Start of RECORDS FOR PROCESSING

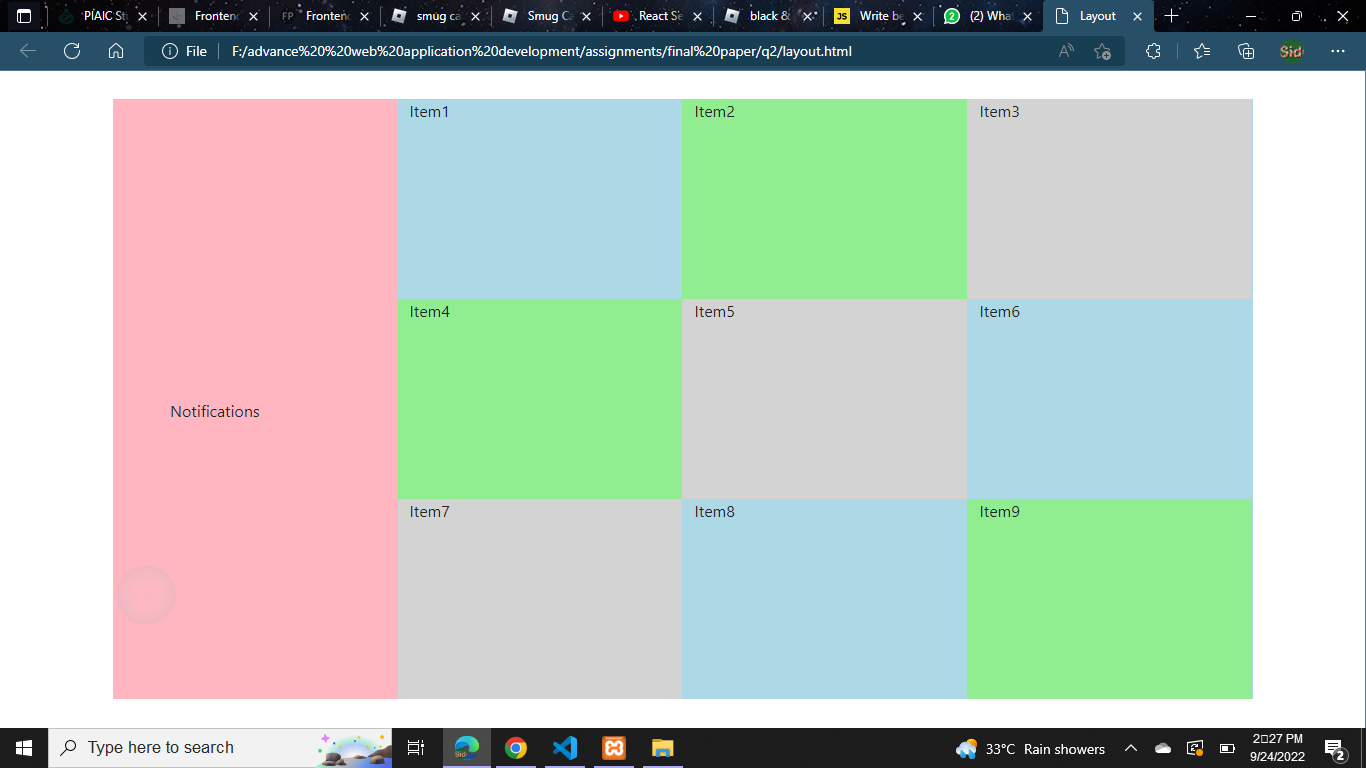
Task: Click the browser Refresh button
Action: [x=72, y=51]
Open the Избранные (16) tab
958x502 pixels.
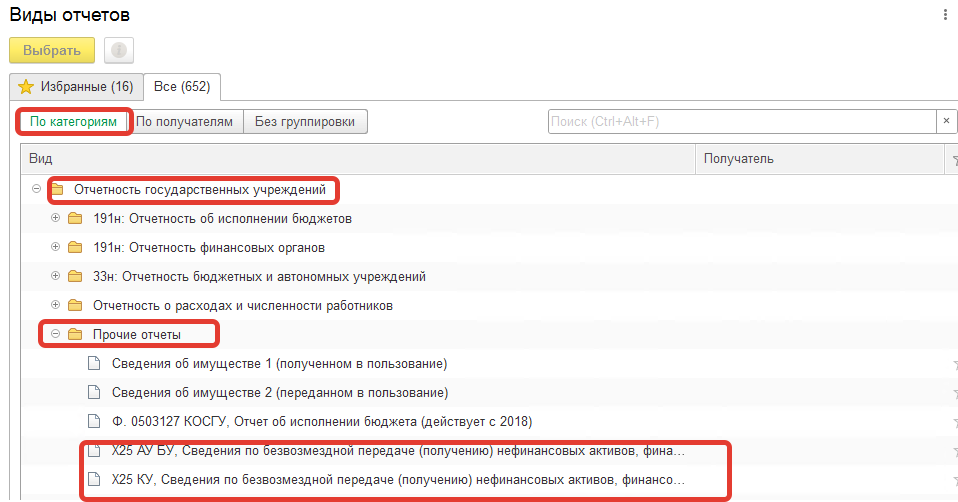76,87
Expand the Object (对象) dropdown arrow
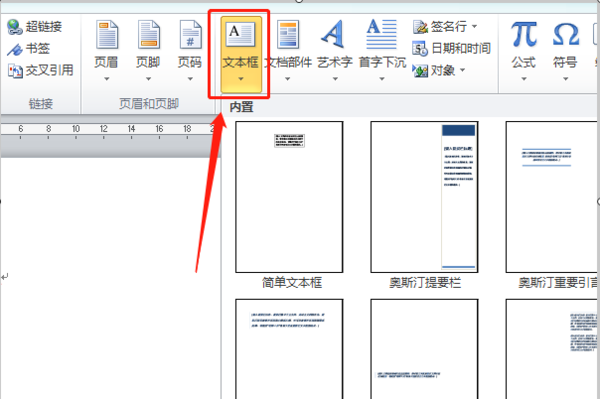This screenshot has height=399, width=600. point(462,70)
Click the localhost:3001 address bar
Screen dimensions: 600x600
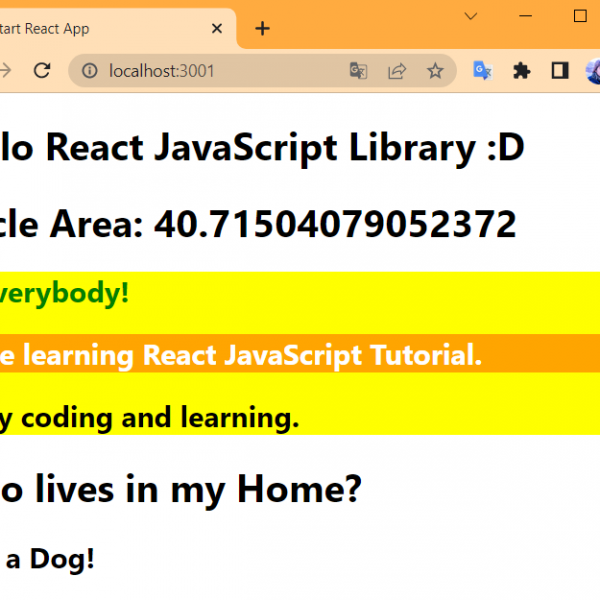click(220, 71)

End of RECORDS FOR PROCESSING

■ YOUR OBJECTIVE: Convert the material from the line containing "Open the Избранные (16) tab" through the end into a JSON list of strings, one string per line with blank lines omitted. Leave the pictures out.

■ TASK RESPONSE:
[
  "Open the Избранные (16) tab",
  "958x502 pixels.",
  "76,87",
  "Expand the Object (对象) dropdown arrow",
  "This screenshot has height=399, width=600. point(462,70)",
  "Click the localhost:3001 address bar",
  "Screen dimensions: 600x600",
  "click(220, 71)"
]